As follow-up to our April 2016 Legal Alert, the need for health care providers to review their privacy and security programs cannot be overemphasized. Last week, Business Associate Catholic Health Care Services of the Archdiocese of Philadelphia (CHCS) agreed to settle potential violations of the Health Insurance Portability and Accountability Act (HIPAA) Security Rule after the theft of a CHCS mobile device allegedly compromised the protected health information (PHI) of 412 nursing home residents. CHCS provided management and information technology services as a Business Associate to six skilled nursing facilities. The settlement included a monetary payment of $650,000 and a corrective action plan, which included two years of monitoring.

The U.S. Department of Health and Human Services Office for Civil Rights (OCR) emphasized, when discussing the settlement, the importance of an enterprise-wide risk analysis and corresponding risk management plan. OCR initiated its investigation on April 17, 2014, after receiving notification that CHCS had experienced a breach of PHI involving the theft of a CHCS-issued employee iPhone. The iPhone was unencrypted and was not password protected.
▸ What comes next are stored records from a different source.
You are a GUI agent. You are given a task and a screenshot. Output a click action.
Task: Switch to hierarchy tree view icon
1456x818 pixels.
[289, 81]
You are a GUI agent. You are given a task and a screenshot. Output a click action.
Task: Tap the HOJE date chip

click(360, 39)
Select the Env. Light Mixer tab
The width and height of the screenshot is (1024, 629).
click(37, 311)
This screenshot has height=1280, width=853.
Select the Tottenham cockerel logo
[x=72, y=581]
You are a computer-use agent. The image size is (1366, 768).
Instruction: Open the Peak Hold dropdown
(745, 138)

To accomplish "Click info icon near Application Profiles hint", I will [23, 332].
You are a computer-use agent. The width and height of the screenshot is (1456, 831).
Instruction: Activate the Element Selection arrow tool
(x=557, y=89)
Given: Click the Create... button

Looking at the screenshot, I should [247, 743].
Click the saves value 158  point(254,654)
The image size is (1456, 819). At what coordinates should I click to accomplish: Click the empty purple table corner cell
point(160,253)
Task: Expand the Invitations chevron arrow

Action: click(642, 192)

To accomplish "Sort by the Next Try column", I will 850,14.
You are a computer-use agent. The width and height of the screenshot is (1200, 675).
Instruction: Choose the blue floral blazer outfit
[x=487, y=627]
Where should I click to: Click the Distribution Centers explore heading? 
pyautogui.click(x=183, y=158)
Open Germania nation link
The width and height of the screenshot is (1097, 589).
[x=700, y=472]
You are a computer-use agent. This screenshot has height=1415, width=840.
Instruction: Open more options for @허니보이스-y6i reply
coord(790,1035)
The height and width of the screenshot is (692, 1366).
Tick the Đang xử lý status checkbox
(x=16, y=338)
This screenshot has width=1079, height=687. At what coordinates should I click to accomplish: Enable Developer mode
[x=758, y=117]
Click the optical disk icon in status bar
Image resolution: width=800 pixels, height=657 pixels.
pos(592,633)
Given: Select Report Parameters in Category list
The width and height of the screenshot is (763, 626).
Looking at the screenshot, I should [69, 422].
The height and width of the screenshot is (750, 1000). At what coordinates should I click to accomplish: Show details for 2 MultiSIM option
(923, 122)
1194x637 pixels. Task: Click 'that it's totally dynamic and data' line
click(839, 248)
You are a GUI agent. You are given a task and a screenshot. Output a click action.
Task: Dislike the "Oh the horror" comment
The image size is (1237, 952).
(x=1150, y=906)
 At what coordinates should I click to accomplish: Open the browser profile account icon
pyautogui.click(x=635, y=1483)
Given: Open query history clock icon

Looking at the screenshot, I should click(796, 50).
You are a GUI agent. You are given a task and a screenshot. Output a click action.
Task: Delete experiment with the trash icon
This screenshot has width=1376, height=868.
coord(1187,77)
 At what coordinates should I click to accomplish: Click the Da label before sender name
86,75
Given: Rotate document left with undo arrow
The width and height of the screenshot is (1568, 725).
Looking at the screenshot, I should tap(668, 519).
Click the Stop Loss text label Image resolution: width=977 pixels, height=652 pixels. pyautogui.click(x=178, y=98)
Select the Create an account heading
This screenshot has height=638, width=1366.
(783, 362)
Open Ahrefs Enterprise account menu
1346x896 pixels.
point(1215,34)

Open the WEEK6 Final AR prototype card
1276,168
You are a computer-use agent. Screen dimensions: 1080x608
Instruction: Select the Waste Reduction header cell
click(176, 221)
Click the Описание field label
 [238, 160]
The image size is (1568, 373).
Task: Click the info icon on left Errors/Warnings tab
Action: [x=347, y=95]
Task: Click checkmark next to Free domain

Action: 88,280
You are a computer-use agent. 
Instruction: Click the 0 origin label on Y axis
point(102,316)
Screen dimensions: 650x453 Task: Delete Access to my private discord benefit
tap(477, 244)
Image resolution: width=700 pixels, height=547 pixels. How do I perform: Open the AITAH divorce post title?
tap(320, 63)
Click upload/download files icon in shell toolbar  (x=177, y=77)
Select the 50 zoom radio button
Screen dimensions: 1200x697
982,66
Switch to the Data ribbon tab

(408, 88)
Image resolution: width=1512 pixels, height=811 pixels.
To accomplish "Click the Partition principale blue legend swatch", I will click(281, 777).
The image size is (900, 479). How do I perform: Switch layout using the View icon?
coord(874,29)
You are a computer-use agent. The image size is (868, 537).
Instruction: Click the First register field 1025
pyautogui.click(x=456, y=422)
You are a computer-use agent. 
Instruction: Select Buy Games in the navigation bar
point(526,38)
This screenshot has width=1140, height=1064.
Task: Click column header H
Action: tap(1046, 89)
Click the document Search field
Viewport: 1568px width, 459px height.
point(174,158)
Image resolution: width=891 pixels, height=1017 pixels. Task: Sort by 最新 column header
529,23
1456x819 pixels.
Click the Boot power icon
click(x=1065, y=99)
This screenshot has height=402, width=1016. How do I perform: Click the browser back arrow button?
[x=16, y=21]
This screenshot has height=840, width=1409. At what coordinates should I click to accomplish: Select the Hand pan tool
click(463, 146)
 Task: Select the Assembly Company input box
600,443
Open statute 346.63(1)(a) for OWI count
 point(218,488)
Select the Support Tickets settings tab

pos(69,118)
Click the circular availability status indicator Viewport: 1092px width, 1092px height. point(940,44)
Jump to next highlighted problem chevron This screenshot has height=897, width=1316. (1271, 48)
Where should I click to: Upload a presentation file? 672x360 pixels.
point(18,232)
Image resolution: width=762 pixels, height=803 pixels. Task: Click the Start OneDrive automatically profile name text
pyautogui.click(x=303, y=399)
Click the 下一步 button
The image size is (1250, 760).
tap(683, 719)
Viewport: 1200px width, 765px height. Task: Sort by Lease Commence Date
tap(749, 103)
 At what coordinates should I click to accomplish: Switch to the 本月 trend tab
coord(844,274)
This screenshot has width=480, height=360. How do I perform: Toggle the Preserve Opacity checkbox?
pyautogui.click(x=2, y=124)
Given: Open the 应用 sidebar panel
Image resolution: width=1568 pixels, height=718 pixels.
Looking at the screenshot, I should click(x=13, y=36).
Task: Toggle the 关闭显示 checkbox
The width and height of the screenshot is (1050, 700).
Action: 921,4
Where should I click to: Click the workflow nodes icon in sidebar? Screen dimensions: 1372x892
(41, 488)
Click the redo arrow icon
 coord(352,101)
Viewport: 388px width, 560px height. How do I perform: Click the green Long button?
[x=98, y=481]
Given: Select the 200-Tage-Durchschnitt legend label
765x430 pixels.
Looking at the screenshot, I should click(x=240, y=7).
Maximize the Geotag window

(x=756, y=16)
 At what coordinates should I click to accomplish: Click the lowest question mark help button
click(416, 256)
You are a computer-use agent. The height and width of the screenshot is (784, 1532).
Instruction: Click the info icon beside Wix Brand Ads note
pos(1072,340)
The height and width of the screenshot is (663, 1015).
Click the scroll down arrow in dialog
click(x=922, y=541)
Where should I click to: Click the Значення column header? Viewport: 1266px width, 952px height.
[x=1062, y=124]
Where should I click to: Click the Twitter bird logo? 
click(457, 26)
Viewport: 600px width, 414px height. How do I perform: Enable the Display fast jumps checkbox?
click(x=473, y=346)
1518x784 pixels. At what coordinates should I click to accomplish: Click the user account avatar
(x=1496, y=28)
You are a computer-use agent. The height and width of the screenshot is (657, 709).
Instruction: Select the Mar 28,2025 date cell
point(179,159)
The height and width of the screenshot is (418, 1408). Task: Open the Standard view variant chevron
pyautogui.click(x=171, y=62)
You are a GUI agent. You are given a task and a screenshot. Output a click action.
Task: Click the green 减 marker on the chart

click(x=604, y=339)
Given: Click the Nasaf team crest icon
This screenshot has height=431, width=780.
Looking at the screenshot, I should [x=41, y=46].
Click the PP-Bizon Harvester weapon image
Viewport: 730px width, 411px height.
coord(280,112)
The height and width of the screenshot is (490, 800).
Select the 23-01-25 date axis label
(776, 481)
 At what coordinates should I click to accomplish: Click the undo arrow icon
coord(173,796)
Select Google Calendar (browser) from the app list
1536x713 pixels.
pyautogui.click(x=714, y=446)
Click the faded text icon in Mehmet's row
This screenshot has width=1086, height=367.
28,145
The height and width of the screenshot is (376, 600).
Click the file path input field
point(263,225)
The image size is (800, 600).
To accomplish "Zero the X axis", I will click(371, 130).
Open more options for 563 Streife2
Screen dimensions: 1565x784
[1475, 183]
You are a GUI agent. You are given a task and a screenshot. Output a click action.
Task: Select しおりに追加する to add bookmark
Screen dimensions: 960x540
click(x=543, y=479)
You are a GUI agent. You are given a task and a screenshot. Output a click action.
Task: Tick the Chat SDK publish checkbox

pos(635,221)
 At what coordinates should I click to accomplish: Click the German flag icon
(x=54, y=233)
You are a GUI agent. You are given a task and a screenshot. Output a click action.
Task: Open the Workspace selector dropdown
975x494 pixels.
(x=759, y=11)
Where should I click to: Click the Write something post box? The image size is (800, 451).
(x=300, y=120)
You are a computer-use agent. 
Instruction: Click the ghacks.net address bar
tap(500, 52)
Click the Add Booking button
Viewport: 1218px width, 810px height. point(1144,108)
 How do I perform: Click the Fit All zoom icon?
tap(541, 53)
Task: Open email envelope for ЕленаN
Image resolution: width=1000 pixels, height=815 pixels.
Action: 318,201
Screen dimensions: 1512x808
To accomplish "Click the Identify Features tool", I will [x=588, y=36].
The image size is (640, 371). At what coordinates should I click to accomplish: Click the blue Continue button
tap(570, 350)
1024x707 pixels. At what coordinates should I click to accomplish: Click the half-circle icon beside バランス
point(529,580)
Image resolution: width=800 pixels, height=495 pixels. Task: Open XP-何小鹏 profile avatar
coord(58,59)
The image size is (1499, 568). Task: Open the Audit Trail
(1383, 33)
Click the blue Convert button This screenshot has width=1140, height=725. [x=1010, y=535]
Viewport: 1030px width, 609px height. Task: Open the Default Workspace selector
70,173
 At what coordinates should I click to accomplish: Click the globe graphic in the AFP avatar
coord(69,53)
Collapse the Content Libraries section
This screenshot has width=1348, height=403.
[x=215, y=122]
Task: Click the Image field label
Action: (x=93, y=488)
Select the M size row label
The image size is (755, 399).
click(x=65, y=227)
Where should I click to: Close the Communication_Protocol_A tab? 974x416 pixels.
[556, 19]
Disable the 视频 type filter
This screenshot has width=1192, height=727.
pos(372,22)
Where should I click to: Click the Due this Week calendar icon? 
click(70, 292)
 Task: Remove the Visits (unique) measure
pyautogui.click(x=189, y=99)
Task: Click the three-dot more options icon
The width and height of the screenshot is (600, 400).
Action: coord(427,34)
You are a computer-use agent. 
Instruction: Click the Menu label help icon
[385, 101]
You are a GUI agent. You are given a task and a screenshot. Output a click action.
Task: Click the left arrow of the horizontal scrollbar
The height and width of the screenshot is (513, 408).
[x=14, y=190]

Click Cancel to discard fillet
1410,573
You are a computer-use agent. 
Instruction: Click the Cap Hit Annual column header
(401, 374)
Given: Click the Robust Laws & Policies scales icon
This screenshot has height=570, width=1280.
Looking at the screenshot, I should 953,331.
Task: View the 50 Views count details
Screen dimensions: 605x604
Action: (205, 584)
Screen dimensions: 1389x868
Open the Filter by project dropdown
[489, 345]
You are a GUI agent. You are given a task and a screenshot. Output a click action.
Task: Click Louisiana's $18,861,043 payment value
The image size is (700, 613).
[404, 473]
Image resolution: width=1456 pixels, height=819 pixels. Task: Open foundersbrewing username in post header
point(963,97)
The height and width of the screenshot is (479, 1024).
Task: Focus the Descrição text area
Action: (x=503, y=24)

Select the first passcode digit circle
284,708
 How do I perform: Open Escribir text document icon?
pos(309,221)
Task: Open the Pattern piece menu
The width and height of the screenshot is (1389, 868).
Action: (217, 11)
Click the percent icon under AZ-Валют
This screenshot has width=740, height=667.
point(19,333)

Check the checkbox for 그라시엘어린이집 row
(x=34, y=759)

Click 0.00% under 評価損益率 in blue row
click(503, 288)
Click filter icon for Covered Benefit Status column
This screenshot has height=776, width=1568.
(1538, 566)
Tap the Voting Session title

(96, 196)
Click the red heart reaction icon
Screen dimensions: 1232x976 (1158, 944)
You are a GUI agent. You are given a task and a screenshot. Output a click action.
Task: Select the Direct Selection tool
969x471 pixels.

The information on the iPhone included social security numbers, information regarding diagnosis and treatment, medical procedures, names of family members and legal guardians, and medication information.

OCR stated that at the time of the incident, CHCS had no policies addressing the removal of mobile devices containing PHI from its facility or what to do in the event of a security incident; OCR also determined that CHCS had no risk analysis or risk management plan.

As we reported in April of this year, Phase 2 of the OCR HIPAA Audits is underway, with contact information being obtained by e-mail for many providers already. In addition, many providers have now received a questionnaire designed to gather data about the size, type, and operations of potential audit targets. This data is being used by OCR with other information to develop pools of potential auditees for the purpose of making audit subject selections.

In addition, last month, OCR released further guidance related to the right of individuals under HIPAA to access and receive copies of their health information. The goal of OCR was to make this guidance more understandable for individuals. The tools released are meant to be easy-to-understand and include videos and an illustrated fact sheet. These materials should further sensitize patients as to their rights and providers' duties under the HIPAA rules.